U.S. Navy Sailor Gets 27 Months in Prison for Selling Secrets to China
A Chinese-born U.S. Navy sailor has been sentenced to spend more than two years in jail for passing sensitive military secrets to the government of China.
Petty Officer Wenheng "Thomas" Zhao, 26, worked at Naval Base Ventura County in Port Hueneme, California. In October 2023, he pleaded guilty to charges of bribery and conspiracy, and he admitted that he had passed military secrets to a Chinese intelligence officer.
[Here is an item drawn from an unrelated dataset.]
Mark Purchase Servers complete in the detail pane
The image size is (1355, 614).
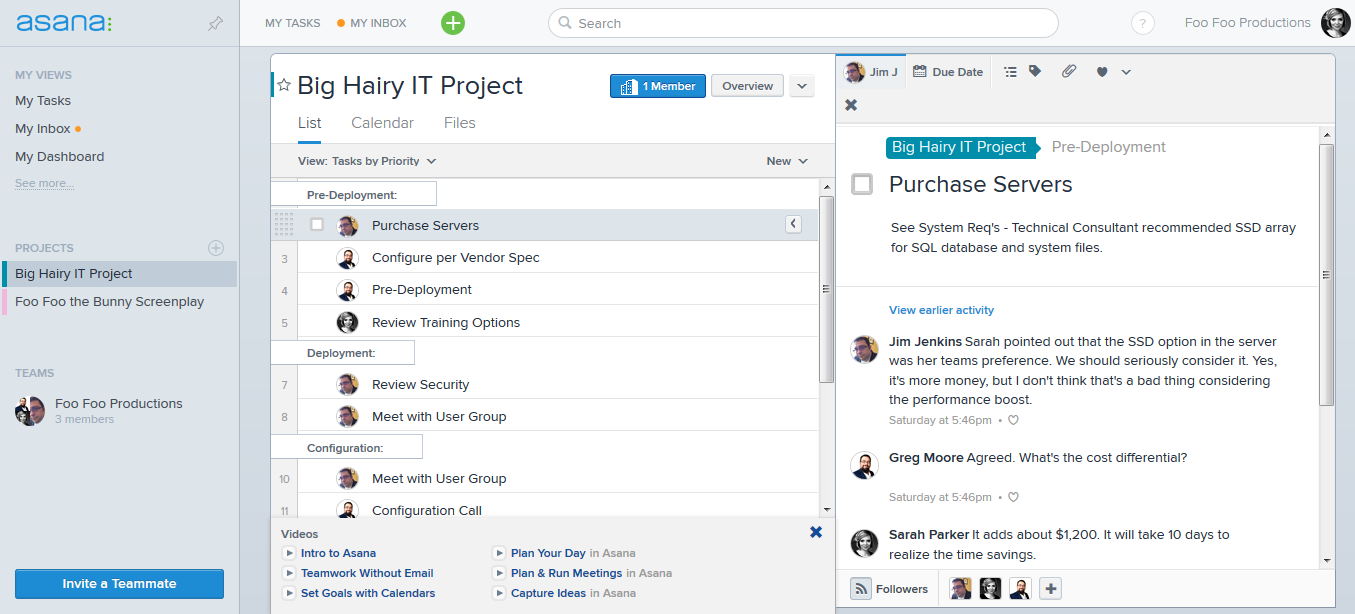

The information included plans for a maritime exercise in the Pacific; Navy operational orders; and "electrical diagrams and blueprints for a Ground/Air Task Oriented Radar system located in Okinawa."
For all this - and the risk of a long prison sentence - Zhao accepted just $15,000 in 14 separate payments, spaced out in installments over the course of 2021-23.
Zhao could have been sentenced to up to five years for the conspiracy count and 15 years for the bribery charge, and prosecutors sought 37 months, claiming that the defendant had tried to obstruct their investigation. Zhao’s lawyer sought 12 months. US District Judge R. Gary Klausner took the middle ground and settled on 27 months.
“Officer Zhao betrayed his country and the men and women of the US Navy by accepting bribes from a foreign adversary,” U.S. Attorney Martin Estrada said last year in announcing the guilty plea.
Another Chinese-born U.S. Navy sailor from California, Jinchao Wei, faces separate charges in connection with another alleged plot to pass information to a Chinese intelligence officer. Wei has pleaded not guilty. According to prosecutors, Wei had encouragement from his mother, who told her son that the betrayal would help him in a future career in the Chinese Communist Party.